START Dataset excerpts

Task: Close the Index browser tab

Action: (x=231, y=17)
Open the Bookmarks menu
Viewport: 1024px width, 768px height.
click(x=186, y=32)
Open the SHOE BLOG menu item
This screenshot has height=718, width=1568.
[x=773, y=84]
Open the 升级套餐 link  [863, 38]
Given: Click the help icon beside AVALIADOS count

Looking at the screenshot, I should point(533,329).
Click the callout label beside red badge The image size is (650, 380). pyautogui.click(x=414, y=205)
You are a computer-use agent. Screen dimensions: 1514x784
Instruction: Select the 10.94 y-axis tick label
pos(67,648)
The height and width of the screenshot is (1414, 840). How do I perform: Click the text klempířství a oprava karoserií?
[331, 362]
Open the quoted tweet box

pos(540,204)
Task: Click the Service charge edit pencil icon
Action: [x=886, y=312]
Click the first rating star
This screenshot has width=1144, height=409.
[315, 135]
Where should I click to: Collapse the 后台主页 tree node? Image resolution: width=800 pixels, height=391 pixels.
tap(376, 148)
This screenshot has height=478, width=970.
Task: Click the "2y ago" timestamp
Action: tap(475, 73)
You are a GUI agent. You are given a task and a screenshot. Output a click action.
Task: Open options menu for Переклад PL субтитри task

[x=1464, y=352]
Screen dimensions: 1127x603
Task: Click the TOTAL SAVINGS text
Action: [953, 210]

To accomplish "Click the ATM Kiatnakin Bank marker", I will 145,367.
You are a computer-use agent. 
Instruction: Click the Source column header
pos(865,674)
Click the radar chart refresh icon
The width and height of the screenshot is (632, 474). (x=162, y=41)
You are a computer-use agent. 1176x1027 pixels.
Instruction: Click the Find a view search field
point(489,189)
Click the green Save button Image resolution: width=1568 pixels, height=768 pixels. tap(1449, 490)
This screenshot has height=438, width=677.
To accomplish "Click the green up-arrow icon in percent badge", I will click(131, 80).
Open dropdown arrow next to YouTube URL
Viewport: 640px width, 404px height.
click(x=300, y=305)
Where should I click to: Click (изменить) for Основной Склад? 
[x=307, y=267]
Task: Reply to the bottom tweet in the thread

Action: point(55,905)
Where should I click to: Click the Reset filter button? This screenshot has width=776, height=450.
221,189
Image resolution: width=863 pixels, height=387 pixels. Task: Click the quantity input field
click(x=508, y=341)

END Dataset excerpts

An exact copy of every record is needed, so retype them all.

Task: Close the Index browser tab

Action: (x=231, y=17)
Open the Bookmarks menu
Viewport: 1024px width, 768px height.
click(x=186, y=32)
Open the SHOE BLOG menu item
This screenshot has height=718, width=1568.
[x=773, y=84]
Open the 升级套餐 link  [863, 38]
Given: Click the help icon beside AVALIADOS count

Looking at the screenshot, I should point(533,329).
Click the callout label beside red badge The image size is (650, 380). pyautogui.click(x=414, y=205)
You are a computer-use agent. Screen dimensions: 1514x784
Instruction: Select the 10.94 y-axis tick label
pos(67,648)
The height and width of the screenshot is (1414, 840). How do I perform: Click the text klempířství a oprava karoserií?
[331, 362]
Open the quoted tweet box

pos(540,204)
Task: Click the Service charge edit pencil icon
Action: [x=886, y=312]
Click the first rating star
This screenshot has width=1144, height=409.
[315, 135]
Where should I click to: Collapse the 后台主页 tree node? Image resolution: width=800 pixels, height=391 pixels.
tap(376, 148)
This screenshot has height=478, width=970.
Task: Click the "2y ago" timestamp
Action: tap(475, 73)
You are a GUI agent. You are given a task and a screenshot. Output a click action.
Task: Open options menu for Переклад PL субтитри task

[x=1464, y=352]
Screen dimensions: 1127x603
Task: Click the TOTAL SAVINGS text
Action: [953, 210]

To accomplish "Click the ATM Kiatnakin Bank marker", I will 145,367.
You are a computer-use agent. 
Instruction: Click the Source column header
pos(865,674)
Click the radar chart refresh icon
The width and height of the screenshot is (632, 474). (x=162, y=41)
You are a computer-use agent. 1176x1027 pixels.
Instruction: Click the Find a view search field
point(489,189)
Click the green Save button Image resolution: width=1568 pixels, height=768 pixels. tap(1449, 490)
This screenshot has height=438, width=677.
To accomplish "Click the green up-arrow icon in percent badge", I will click(131, 80).
Open dropdown arrow next to YouTube URL
Viewport: 640px width, 404px height.
click(x=300, y=305)
Where should I click to: Click (изменить) for Основной Склад? 
[x=307, y=267]
Task: Reply to the bottom tweet in the thread

Action: point(55,905)
Where should I click to: Click the Reset filter button? This screenshot has width=776, height=450.
221,189
Image resolution: width=863 pixels, height=387 pixels. Task: Click the quantity input field
click(x=508, y=341)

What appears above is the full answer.